What you should do:
Please repeat exactly the line containing "1432x748 pixels. How" and each line after it in the records below, through the last.

Stored dataset items
§
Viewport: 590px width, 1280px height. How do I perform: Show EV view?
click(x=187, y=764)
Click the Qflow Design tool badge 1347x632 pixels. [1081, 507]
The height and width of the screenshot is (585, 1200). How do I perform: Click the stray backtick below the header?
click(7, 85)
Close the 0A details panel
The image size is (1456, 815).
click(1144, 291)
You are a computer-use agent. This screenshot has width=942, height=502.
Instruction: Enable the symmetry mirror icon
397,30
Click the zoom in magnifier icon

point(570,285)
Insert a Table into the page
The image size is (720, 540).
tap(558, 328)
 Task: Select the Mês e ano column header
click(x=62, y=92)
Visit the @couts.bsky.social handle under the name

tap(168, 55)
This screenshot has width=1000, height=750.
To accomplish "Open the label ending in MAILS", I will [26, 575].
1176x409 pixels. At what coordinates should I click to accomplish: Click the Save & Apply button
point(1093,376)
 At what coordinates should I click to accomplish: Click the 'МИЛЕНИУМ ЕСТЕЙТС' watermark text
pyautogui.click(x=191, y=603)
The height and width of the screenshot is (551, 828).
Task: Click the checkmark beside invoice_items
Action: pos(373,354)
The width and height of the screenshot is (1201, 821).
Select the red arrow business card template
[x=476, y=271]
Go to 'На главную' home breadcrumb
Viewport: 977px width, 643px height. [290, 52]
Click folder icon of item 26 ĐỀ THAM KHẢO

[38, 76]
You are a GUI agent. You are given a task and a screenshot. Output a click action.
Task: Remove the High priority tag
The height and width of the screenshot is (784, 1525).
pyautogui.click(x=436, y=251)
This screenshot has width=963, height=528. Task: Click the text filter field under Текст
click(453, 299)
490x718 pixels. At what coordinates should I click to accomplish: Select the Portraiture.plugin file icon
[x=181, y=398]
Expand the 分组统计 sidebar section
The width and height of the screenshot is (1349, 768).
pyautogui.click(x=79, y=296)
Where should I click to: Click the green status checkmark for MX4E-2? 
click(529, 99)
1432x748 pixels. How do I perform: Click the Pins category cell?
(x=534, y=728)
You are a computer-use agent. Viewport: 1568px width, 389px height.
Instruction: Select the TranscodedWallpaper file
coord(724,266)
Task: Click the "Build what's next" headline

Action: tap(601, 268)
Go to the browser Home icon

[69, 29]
§
Final answer:
1432x748 pixels. How do I perform: Click the Pins category cell?
(x=534, y=728)
You are a computer-use agent. Viewport: 1568px width, 389px height.
Instruction: Select the TranscodedWallpaper file
coord(724,266)
Task: Click the "Build what's next" headline

Action: tap(601, 268)
Go to the browser Home icon

[69, 29]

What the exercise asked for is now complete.